* [Task brief]: Filter the listing below, copying every line in which the word "yellow" appears.

=== The records ===

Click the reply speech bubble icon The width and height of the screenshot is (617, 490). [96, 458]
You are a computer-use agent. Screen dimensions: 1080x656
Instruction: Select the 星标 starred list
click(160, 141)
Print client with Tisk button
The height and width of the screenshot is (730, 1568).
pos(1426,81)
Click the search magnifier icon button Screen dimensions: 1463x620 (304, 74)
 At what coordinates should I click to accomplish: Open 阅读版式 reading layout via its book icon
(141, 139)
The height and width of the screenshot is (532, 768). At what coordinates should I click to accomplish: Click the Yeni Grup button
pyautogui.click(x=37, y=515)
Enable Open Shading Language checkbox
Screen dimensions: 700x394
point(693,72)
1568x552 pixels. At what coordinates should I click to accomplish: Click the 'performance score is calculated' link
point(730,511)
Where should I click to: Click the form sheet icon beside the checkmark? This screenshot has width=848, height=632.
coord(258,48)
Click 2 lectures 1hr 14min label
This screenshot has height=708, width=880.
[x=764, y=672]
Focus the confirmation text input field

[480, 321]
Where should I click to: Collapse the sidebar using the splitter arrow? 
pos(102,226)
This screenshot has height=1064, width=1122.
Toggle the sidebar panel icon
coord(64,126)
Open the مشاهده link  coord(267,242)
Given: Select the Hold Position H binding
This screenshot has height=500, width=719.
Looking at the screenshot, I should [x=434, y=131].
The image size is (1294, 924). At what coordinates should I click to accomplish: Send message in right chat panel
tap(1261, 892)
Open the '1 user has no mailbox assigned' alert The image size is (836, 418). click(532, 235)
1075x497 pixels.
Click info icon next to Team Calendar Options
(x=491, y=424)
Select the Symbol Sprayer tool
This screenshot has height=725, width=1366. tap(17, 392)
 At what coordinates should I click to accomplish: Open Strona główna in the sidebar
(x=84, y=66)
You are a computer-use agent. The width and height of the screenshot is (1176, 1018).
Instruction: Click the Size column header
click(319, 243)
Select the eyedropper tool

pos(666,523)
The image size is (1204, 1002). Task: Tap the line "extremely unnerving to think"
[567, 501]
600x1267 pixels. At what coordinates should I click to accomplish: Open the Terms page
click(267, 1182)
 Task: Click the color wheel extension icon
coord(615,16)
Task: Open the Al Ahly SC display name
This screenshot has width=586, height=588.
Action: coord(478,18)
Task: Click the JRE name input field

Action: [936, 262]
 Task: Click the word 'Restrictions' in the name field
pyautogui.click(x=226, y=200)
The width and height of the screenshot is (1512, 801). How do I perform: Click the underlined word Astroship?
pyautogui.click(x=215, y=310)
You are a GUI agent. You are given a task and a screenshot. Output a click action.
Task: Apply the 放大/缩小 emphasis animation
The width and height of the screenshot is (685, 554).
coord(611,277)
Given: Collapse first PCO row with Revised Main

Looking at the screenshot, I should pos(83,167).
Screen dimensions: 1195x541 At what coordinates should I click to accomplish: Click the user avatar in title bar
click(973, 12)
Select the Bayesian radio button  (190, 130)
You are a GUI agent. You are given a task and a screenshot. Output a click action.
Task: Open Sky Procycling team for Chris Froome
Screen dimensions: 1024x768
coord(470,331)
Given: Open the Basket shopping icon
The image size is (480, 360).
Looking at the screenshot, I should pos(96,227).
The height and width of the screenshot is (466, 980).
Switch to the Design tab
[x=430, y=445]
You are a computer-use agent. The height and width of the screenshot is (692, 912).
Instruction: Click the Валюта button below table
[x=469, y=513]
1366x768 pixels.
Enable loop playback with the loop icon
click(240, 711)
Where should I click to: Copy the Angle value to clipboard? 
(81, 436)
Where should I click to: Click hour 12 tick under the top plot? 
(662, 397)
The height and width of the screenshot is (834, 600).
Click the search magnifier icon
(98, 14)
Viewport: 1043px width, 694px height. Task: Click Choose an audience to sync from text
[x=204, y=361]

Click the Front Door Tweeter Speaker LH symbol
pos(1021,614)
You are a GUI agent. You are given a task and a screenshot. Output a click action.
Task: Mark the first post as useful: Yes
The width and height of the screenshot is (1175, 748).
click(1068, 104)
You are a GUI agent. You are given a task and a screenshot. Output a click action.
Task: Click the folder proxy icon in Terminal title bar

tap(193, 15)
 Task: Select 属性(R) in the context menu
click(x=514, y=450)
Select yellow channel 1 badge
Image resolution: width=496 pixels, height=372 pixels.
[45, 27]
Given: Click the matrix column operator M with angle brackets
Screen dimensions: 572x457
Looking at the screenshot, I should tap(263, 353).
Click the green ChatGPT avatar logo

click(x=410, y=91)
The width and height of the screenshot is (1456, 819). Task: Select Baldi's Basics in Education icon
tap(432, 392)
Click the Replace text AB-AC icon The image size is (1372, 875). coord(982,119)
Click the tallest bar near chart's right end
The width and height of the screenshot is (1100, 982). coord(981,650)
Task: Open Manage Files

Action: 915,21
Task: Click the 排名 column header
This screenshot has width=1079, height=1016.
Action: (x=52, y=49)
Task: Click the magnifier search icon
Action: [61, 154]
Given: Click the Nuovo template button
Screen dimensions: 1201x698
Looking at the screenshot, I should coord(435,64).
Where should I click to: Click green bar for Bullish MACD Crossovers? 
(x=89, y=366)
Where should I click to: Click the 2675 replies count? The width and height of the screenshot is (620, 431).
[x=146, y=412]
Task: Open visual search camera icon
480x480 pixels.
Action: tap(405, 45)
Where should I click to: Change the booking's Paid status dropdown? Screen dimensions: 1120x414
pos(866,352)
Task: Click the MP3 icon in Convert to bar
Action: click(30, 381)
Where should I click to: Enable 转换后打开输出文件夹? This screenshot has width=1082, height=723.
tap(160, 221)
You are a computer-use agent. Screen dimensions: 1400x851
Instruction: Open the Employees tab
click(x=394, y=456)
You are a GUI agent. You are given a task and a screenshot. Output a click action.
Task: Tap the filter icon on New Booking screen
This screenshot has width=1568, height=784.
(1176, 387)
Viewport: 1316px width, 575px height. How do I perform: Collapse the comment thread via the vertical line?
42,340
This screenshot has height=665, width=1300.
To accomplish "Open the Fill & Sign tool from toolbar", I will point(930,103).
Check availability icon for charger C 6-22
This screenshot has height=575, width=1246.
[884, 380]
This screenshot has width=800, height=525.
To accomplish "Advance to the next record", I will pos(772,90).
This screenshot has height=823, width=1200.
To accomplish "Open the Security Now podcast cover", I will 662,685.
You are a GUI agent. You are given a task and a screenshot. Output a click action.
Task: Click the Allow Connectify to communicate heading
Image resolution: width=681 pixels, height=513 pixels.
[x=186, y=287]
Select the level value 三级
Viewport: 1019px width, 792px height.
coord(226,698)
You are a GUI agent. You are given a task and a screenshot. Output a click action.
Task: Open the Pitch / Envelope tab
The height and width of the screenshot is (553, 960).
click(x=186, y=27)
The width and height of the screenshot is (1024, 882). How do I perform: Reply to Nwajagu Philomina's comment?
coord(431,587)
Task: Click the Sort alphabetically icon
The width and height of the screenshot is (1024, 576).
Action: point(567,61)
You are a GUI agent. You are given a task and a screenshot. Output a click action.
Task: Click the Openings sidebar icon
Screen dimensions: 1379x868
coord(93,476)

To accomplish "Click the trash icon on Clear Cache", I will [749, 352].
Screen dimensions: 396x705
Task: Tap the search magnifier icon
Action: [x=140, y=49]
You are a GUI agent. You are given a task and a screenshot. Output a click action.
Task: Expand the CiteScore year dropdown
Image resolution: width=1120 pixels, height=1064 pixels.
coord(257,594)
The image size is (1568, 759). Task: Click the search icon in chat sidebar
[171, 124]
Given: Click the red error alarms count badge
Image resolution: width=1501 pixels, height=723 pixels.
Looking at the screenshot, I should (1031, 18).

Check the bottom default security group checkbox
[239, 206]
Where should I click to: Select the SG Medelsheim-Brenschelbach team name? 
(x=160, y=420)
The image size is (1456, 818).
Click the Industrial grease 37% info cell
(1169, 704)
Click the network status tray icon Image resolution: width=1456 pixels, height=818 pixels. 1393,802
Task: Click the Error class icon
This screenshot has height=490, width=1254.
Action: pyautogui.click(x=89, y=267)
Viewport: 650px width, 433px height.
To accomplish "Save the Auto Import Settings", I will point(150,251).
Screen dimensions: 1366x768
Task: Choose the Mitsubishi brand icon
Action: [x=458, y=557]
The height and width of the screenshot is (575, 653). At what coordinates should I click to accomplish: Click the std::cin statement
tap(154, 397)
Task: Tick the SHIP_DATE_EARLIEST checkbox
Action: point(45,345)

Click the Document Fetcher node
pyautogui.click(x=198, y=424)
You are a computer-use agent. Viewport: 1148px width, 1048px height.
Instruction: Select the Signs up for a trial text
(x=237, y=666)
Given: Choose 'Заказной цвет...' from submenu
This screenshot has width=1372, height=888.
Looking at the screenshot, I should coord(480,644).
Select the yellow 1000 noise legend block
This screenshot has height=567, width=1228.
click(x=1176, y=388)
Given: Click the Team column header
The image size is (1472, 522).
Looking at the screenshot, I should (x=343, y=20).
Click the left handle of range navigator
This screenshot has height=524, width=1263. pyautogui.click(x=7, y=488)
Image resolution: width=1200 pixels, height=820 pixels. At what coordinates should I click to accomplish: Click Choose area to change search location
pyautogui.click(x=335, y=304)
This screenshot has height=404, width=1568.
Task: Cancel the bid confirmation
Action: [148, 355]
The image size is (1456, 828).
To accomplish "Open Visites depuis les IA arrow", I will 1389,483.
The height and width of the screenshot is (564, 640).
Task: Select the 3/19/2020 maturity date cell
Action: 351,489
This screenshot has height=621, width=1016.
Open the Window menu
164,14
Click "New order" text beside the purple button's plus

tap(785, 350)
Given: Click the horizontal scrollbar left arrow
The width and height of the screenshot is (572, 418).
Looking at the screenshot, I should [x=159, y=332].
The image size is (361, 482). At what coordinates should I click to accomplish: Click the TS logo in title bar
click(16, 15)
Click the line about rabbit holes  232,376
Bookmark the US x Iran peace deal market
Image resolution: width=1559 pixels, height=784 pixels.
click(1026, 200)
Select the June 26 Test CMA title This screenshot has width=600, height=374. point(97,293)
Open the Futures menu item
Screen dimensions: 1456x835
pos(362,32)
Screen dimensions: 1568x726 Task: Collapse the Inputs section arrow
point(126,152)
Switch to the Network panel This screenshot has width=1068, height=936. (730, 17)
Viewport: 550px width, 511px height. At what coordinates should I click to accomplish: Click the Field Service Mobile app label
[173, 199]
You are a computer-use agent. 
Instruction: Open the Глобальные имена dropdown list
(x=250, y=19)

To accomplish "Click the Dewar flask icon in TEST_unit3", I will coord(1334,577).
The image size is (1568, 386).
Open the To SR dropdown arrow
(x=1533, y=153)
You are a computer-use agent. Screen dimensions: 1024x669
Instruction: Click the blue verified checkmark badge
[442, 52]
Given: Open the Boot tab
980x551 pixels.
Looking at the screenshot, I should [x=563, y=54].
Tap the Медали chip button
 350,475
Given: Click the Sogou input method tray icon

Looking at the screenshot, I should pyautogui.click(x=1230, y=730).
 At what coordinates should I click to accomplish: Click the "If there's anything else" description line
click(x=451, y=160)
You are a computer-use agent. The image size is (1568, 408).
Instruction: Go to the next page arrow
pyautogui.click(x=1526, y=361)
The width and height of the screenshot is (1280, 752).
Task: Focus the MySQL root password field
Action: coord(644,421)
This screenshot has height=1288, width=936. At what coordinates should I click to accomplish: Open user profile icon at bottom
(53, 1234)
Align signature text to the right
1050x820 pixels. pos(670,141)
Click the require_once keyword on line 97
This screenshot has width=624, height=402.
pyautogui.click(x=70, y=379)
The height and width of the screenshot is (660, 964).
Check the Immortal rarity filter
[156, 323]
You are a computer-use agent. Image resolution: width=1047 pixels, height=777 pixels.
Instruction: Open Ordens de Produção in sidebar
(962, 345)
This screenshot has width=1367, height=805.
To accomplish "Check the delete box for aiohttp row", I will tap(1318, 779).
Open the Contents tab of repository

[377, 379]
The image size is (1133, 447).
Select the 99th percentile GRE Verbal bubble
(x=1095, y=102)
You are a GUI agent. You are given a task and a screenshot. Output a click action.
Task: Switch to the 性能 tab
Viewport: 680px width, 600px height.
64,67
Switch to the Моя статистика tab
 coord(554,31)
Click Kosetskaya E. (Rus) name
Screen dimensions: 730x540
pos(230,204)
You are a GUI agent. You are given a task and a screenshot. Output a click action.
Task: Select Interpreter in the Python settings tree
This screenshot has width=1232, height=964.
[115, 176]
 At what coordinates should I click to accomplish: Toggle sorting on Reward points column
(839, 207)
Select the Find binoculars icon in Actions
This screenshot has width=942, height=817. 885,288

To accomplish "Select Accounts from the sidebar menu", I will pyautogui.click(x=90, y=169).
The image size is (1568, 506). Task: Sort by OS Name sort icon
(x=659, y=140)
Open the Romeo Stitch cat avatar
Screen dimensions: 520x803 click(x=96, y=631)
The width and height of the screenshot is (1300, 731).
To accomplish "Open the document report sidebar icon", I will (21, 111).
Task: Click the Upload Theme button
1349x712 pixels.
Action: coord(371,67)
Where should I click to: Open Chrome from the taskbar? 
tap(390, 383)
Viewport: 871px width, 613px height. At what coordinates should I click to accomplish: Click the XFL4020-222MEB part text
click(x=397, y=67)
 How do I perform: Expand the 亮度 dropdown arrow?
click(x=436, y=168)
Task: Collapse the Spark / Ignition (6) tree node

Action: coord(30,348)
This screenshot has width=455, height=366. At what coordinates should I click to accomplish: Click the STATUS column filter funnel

===

* [Written solution]:
Select yellow channel 1 badge
Select the yellow 1000 noise legend block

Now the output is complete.